HUBBARD, Collector, v. SOBY.
    (Circuit Court of Appeals, Second Circuit.
    April 18, 1893.)
    In Error to the Circuit Court of the United States for the District of Connecticut.
    At Law. Action by Charles Soby against Charles C. I-Iubbard, collector of customs at the port of Hartford, to recover duties paid under protest on certain importations of tobacco. There was judgment for plaintiff. 49 Fed. Rep. 234. Defendant sued out a writ of error to the supreme court of the United1 States which was dismissed for want of jurisdiction. 13 Sup. Ct. Rep. 13. He now brings the case to this court.
    Judgment affirmed.
    Geo. P. McLean, for plaintiff in error.

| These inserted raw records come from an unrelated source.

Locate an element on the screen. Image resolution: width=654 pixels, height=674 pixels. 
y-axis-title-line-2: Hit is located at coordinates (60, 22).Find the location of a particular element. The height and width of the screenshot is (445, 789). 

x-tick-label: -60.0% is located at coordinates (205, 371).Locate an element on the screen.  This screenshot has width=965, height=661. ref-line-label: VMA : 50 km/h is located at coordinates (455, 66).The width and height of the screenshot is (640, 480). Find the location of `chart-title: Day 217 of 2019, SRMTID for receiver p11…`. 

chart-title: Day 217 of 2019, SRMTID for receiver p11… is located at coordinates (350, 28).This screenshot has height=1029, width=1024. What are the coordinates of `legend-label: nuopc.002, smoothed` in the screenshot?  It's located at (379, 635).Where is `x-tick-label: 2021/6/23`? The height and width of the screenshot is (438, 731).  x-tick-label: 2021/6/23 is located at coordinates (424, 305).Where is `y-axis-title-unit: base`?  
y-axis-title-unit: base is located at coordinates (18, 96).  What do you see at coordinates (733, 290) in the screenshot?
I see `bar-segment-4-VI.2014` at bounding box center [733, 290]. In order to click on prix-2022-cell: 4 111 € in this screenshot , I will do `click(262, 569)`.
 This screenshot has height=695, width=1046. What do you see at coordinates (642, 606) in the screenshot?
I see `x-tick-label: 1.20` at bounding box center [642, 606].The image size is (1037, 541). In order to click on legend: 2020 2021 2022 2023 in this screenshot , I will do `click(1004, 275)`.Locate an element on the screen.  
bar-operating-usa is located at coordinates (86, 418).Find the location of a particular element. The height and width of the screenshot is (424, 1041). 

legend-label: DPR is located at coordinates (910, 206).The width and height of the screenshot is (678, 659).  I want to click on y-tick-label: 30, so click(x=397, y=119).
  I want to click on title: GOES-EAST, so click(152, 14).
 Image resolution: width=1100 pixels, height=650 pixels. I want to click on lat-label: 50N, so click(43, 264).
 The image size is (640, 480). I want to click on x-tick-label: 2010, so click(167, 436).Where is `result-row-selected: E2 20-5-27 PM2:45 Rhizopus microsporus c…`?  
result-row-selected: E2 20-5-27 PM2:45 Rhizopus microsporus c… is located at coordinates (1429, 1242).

    Lewis E. Stanton, for defendant in error.
    Before WALLACE and LACOMBE, Circuit Judges.
   PER CURIAM.

This is a writ of error to the United States circuit court for the district of Connecticut to review a judgment recovered in that court against the Collector of customs for the port of Hartford, for excess of duties paid on certain Sumatra leaf tobacco. The plaintiff below imported two plantation lots of such tobacco in a single shipment, but before duty was collected one lot was withdrawn for transportation to New York, where the duty was paid. The only question in the case was as to the proper rate of duty on the remaining lot. The points raised are substantially the same as those discussed in Re Blumlein, 55 Fed. Rep. 383, (decided at tills session.) The importer contended that the unit of tobacco on which the .percentage should be calculated was the entire importation, including both plantation lots. This proposition, for the reasons expressed in Re Blumlein, supra, we hold to be unsound. Of the plantation lot which remained in Hartford, about 83% per cent, was of the requisite size, fineness, and weight specified in paragraph 246 of the tariff act of 1883. We concur with the learned judge who tried the cause in the conclusion that the entire lot was liable to duty only under paragraph 247. It will be noted that in our opinion in the Blumlein Case we decide that the proper unit is the commercial bale. In the case at bar the learned circuit judge held that the “quantity of tobacco in the Senembah plantation lot” was the proper unit. Examination of his opinion, however, discloses the fact that such holding was based on the proved fact that all the bales in the lot were of uniform grade. Where all the bales in a lot are thus uniform, the same result is reached, whether lot or bale be taken as the unit. Where they are not uniform, however, the circuit judge expresses the opinion that the unit must be found in some smaller quantity. There is no substantial difference, therefore, between the decision of the circuit judge in this case and that of this court in the Blumlein Case.

The judgment of the circuit court is affirmed, with costs.